Les pouvoirs publics semblent avoir pris conscience du potentiel –même s’il demeure impossible à mesurer– que peuvent avoir les radios en matière de sensibilisation des jeunes auditeurs. C’est ainsi qu’en 2008, la HALDE (Haute Autorité de Lutte contre les Discriminations et pour l'Egalité) a rejoint le rang des 30 millions de skyblogs* que compte la toile. De son côté, le Ministère de la Santé a lancé différentes campagnes nationales contre l'alcool au volant, sur le don d'organes, la prévention du VIH… relayées par les radios jeunes. Ces radios seraient donc devenues l’espace propice à la sensibilisation et à la prévention, en appuyant, en relayant ou en devançant les actions associatives ou qui émanent des pouvoirs publics.

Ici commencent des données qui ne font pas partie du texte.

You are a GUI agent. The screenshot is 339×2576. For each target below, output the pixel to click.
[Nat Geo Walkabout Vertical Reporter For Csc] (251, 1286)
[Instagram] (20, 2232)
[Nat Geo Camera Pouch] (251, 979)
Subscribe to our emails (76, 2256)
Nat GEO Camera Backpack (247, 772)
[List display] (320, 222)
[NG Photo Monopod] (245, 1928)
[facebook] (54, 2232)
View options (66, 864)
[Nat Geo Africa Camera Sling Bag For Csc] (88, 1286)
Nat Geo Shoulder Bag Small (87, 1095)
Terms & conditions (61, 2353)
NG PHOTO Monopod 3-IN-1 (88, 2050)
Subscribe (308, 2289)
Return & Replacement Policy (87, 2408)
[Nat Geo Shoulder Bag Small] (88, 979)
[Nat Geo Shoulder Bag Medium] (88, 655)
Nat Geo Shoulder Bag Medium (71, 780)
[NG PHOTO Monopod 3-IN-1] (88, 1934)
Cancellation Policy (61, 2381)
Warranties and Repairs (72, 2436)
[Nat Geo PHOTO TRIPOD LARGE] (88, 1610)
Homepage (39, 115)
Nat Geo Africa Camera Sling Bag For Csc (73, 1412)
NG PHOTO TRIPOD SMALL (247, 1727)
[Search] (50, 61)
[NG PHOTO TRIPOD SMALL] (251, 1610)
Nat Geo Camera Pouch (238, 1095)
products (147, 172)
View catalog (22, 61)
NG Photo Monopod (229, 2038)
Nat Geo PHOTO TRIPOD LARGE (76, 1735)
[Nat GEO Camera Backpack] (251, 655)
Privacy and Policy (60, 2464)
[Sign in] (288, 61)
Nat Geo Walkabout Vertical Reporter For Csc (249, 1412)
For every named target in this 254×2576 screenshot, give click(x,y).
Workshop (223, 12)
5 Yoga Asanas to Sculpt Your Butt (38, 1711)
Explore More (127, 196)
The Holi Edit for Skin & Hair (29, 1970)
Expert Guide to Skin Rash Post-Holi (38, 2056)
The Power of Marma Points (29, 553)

La radio est un espace de définition identitaire. Si les réseaux sociaux ont pris, depuis quelques années, une grande place en la matière, il n’est pas si loin le temps de la fameuse réflexion : « Dis-moi quelle radio tu écoutes, je te dirais qui tu es ». En misant sur le rap et la culture urbaine, les stations emblématiques comme Skyrock et Générations ont su recueillir l’attention de jeunes auditeurs réceptifs, via la musique, mais aussi la parole**. « Le rap, malgré toute sa complexité et parfois même ses paradoxes, a contribué à faire voler en éclat de nombreux tabous, explique Malek Boutih, directeur des relations institutionnelles de Skyrock. C’est parce qu’il y a des tabous, qu’il y a des problèmes. Miser sur le rap était un pari risqué, tout comme miser sur le traitement des tabous. Aujourd’hui, on ne peut pas regretter ce choix, puisqu’il a contribué notamment à l’émergence d’artistes issus de la culture urbaine et des quartiers populaires. Mais il a également contribué, par la suite, à aborder d’autres tabous : les jeunes et la sexualité, les jeunes et la drogue ou encore le rapport entre les jeunes et la politique. La dynamique est la même que celle qui a amené Skyrock à faire le pari du rap: briser les barrières. Et tout ce cheminement a contribué au rapprochement, même s’il reste précaire, entre les décideurs et la jeune génération ».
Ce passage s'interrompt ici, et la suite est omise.